» **Task**
Locate, in the data below, the line that contains "Click 'Reveal the Invisible' description text" and the line that contains "Screen dimensions: 1080x630"; reproduce exactly those two lines and every line between them, nothing more.

» **Information provided**
-------
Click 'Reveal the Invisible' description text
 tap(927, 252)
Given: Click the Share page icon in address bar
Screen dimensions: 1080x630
-------
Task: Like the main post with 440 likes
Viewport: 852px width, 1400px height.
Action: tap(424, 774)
-------
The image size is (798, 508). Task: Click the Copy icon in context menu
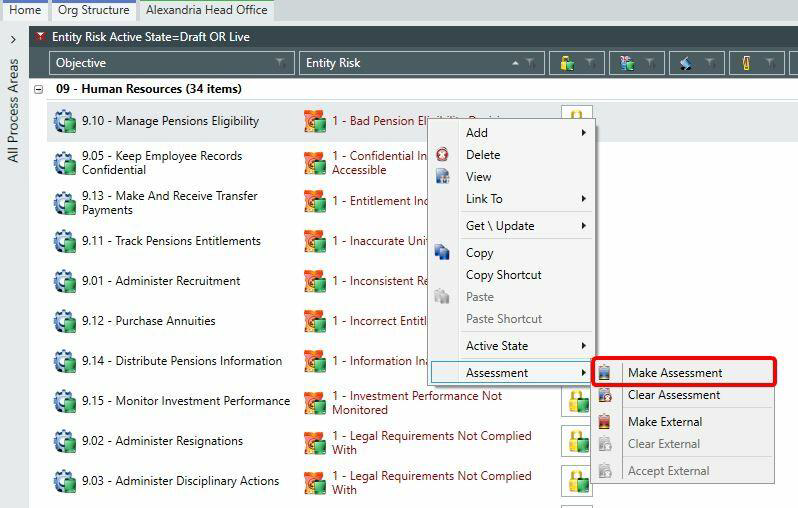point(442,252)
-------
» **Output for this exercise**
Click 'Reveal the Invisible' description text
 tap(927, 252)
Given: Click the Share page icon in address bar
Screen dimensions: 1080x630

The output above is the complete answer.